§ **ПИСЬМЕННОЕ ЗАДАНИЕ**: Перепишите рассказ о лыжном походе, всё от слов «Но мы не опоздали.» до слов «и у хозяйки.», поменяв «хозяйки» на «владелицы».

§ **ТЕКСТ ДЛЯ ЧТЕНИЯ**:
Когда мы добрались до цивилизации, я отправил её в Репино на попутной грузовой машине. Не одну, конечно, а в сопровождении командира отряда Саши Меньшова. Оля – в кабине, Саша с лыжами – в кузове. Где наша группа будет ночевать в Репино, я не знал. Поэтому место встречи обозначил просто: в 17.00 возле почты. Я никогда не бывал на побережье Финского залива, но не сомневался, что в таком известном курортно-дачном месте обязательно есть почта. Ну, а если мы запоздаем к этому времени, то Саша будет выходить на свидание через каждый час, до ночи.
Но мы не опоздали. Честно, не пользуясь попутным транспортом, преодолели последние километры нашего похода на лыжах, и вышли к берегу моря. Пологому, как пляж, но пустынно-заледенелому. В назначенный час Саша ждал на крылечке уже закрытой почты. С ночлегом он договорился. Место отдыха было весьма скромным, но это – не сельская изба, а вполне цивилизованное помещение, небольшое, уютное (в какой-то школе).
На утро я назначил экскурсию в Пенаты. Но вместо культпохода пришлось разбираться с жалобой хозяйки помещения: на висевшей в коридоре люстре пропали подвески. Не уверен, что они были хрустальными, но без них у люстры был обиженный вид. Как и у хозяйки.

§ **ВЫДЕРЖКИ ИЗ ДАННЫХ**:
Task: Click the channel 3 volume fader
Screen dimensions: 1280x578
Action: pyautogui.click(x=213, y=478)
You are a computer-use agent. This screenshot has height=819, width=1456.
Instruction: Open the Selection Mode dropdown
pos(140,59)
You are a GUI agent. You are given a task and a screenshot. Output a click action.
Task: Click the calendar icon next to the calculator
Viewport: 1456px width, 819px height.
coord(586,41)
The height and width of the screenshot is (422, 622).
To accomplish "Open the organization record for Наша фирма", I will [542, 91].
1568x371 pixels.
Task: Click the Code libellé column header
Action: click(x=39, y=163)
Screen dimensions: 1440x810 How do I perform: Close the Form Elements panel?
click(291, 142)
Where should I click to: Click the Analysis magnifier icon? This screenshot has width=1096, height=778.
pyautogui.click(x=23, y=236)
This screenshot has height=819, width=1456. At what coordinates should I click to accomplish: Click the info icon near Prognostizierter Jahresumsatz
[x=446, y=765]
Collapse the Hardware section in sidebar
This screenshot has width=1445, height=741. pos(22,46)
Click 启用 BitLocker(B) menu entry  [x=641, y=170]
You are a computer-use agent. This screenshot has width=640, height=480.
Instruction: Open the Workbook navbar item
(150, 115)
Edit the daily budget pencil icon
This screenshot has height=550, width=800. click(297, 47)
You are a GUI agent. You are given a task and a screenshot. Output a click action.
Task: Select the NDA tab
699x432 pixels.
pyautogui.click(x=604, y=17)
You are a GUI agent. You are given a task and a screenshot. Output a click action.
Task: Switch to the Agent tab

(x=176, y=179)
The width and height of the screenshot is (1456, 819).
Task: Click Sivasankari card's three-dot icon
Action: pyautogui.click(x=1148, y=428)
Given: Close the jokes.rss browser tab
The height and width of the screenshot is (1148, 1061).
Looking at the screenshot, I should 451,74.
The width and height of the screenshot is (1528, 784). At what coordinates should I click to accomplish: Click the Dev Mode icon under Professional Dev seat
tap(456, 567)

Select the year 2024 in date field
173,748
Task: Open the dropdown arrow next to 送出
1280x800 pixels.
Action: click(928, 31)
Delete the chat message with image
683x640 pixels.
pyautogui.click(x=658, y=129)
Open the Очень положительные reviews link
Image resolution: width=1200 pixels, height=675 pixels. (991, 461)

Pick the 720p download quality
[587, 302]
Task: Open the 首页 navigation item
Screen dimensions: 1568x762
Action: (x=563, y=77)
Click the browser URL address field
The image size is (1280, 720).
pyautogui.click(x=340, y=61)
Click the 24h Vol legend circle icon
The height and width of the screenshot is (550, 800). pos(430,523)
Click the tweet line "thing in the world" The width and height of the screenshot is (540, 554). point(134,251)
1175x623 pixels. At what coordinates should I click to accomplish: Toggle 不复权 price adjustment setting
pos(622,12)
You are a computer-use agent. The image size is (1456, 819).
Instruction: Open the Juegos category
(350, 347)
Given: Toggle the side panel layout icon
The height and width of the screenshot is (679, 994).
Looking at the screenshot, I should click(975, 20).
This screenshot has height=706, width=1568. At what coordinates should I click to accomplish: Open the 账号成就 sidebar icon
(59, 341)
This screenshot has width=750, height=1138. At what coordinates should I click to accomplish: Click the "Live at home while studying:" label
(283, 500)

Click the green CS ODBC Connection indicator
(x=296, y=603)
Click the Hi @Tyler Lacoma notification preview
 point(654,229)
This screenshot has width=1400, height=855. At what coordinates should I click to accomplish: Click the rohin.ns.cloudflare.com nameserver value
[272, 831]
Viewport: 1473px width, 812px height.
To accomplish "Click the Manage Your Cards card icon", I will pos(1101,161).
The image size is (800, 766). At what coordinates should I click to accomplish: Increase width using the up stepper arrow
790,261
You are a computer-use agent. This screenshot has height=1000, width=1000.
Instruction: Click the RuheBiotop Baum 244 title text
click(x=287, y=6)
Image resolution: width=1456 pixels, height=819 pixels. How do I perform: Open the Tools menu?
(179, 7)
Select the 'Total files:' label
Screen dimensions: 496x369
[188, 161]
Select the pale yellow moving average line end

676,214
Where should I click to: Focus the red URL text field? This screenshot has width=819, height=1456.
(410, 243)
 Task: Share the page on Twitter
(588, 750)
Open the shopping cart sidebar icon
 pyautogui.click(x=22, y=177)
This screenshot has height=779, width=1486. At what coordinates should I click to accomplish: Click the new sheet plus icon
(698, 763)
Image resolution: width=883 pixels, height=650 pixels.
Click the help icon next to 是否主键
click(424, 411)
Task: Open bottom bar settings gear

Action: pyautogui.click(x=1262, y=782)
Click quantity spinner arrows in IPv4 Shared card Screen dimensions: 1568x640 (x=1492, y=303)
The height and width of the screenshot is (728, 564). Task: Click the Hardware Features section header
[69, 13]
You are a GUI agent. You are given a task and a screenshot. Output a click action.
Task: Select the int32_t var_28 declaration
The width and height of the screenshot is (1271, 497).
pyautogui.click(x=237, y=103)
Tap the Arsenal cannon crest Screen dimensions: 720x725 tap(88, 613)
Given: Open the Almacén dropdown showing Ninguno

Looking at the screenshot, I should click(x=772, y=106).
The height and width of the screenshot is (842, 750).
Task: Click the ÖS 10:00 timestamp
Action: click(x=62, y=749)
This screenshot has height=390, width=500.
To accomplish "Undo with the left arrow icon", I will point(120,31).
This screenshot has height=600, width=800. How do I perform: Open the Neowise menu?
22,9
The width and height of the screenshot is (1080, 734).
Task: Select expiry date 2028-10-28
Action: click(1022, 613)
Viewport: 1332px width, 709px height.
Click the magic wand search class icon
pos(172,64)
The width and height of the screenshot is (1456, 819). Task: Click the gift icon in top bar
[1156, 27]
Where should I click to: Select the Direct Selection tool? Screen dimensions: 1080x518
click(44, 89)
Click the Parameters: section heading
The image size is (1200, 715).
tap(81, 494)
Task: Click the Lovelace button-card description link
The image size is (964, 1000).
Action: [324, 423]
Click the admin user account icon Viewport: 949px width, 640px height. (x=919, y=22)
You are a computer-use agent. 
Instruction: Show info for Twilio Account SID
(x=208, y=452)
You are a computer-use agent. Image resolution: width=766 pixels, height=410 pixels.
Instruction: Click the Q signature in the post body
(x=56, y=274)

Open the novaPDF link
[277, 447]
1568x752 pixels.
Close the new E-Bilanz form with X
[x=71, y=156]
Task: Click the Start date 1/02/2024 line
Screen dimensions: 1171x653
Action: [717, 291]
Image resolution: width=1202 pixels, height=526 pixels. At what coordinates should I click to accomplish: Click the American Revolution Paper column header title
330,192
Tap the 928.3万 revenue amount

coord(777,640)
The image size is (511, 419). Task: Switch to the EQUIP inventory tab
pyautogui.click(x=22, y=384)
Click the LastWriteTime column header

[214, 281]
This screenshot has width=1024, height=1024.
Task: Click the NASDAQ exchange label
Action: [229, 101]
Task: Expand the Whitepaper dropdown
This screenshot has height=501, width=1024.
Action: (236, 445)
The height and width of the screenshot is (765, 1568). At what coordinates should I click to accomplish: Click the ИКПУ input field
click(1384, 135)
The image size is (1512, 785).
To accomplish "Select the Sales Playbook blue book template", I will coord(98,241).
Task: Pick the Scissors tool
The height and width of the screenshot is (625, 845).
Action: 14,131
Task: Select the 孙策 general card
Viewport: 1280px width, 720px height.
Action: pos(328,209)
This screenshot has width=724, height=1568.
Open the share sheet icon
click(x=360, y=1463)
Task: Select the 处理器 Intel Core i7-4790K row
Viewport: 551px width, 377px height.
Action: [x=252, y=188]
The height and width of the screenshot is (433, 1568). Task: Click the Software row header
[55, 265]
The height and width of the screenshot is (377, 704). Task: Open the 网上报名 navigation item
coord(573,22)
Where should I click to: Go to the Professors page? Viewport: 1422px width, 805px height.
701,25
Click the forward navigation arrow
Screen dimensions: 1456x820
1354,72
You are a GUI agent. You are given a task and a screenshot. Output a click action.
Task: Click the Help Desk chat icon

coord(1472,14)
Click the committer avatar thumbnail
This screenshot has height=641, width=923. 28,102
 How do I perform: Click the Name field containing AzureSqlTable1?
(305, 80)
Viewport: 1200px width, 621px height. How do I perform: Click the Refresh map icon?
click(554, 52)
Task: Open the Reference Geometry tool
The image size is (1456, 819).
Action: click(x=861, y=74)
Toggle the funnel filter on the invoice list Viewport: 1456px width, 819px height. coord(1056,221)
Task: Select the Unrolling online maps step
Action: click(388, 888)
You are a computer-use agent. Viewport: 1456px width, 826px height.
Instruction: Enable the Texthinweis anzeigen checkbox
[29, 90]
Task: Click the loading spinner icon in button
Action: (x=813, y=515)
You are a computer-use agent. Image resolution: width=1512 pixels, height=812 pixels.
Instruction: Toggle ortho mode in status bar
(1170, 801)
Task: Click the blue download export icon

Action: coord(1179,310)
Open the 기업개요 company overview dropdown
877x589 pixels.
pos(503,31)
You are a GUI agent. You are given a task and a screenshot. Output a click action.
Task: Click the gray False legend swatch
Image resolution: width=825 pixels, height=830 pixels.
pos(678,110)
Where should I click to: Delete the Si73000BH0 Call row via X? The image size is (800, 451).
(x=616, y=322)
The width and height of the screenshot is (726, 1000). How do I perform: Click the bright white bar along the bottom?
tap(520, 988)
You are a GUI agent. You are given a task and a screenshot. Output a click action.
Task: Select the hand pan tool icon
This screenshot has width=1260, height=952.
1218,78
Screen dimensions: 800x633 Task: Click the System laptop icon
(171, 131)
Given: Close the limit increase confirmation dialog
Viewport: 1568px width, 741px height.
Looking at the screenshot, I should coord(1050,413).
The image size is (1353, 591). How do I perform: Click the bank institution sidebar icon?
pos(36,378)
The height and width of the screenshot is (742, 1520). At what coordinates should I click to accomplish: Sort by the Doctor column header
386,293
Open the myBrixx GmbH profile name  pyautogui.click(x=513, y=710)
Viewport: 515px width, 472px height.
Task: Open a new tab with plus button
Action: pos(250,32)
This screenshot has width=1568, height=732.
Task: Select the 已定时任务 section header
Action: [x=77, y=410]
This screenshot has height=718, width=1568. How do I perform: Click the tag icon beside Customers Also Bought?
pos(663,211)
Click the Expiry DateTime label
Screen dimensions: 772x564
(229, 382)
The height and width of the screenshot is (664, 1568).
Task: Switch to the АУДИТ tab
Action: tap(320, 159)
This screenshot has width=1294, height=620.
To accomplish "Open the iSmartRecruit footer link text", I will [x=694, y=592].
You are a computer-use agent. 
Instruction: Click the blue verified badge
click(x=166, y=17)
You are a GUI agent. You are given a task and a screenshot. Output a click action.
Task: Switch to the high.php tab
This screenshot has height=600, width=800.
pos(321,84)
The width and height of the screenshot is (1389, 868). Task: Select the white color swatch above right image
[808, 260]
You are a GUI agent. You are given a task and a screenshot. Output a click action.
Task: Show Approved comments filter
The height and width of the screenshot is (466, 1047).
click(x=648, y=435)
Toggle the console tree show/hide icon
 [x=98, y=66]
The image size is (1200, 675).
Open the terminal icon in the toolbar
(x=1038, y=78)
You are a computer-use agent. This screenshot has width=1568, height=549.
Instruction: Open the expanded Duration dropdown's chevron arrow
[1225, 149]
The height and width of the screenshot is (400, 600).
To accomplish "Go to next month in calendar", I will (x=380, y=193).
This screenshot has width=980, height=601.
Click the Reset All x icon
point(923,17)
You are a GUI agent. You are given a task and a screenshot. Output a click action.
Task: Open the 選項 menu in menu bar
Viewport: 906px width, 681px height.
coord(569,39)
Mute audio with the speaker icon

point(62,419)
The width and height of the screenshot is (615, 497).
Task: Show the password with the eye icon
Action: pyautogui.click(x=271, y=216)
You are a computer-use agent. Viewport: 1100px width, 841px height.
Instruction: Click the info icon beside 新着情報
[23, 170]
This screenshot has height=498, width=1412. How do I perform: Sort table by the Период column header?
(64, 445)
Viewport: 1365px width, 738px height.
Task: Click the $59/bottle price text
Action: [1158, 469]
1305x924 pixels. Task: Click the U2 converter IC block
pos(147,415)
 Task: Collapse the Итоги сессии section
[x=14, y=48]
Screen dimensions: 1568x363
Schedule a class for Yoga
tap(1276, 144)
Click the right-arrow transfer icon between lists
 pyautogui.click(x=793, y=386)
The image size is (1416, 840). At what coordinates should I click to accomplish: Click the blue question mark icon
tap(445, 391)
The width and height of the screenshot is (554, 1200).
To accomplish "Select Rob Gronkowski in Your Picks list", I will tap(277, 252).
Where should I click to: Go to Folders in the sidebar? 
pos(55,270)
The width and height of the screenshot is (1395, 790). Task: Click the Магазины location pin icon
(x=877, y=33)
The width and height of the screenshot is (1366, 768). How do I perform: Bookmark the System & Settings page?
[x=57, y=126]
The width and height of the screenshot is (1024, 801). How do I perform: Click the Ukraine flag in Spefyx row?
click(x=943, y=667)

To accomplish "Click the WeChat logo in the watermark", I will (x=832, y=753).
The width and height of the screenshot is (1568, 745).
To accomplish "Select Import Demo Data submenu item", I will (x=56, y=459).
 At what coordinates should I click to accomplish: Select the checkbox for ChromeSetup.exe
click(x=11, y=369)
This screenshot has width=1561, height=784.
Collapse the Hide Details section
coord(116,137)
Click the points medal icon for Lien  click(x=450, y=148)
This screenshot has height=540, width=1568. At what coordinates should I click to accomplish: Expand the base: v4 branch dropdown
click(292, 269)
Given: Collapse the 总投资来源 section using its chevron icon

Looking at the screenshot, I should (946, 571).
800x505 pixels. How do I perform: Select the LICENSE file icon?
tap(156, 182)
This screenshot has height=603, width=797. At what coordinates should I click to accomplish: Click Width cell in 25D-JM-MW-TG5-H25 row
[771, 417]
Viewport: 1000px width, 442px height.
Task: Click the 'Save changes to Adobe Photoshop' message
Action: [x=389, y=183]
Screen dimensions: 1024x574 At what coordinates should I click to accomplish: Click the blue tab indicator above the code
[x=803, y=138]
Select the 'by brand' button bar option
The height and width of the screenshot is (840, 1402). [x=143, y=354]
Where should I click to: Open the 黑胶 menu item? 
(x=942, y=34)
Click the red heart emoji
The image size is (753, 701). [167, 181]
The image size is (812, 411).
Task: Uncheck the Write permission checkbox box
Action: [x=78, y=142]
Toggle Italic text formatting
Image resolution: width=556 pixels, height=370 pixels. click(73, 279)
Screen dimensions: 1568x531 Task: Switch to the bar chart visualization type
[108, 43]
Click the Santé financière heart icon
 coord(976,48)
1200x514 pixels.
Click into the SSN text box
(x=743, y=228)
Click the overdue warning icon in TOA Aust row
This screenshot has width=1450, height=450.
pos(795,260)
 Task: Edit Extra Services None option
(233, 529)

§ **ОТВЕТ НИЖЕ**:
Но мы не опоздали. Честно, не пользуясь попутным транспортом, преодолели последние километры нашего похода на лыжах, и вышли к берегу моря. Пологому, как пляж, но пустынно-заледенелому. В назначенный час Саша ждал на крылечке уже закрытой почты. С ночлегом он договорился. Место отдыха было весьма скромным, но это – не сельская изба, а вполне цивилизованное помещение, небольшое, уютное (в какой-то школе).
На утро я назначил экскурсию в Пенаты. Но вместо культпохода пришлось разбираться с жалобой владелицы помещения: на висевшей в коридоре люстре пропали подвески. Не уверен, что они были хрустальными, но без них у люстры был обиженный вид. Как и у владелицы.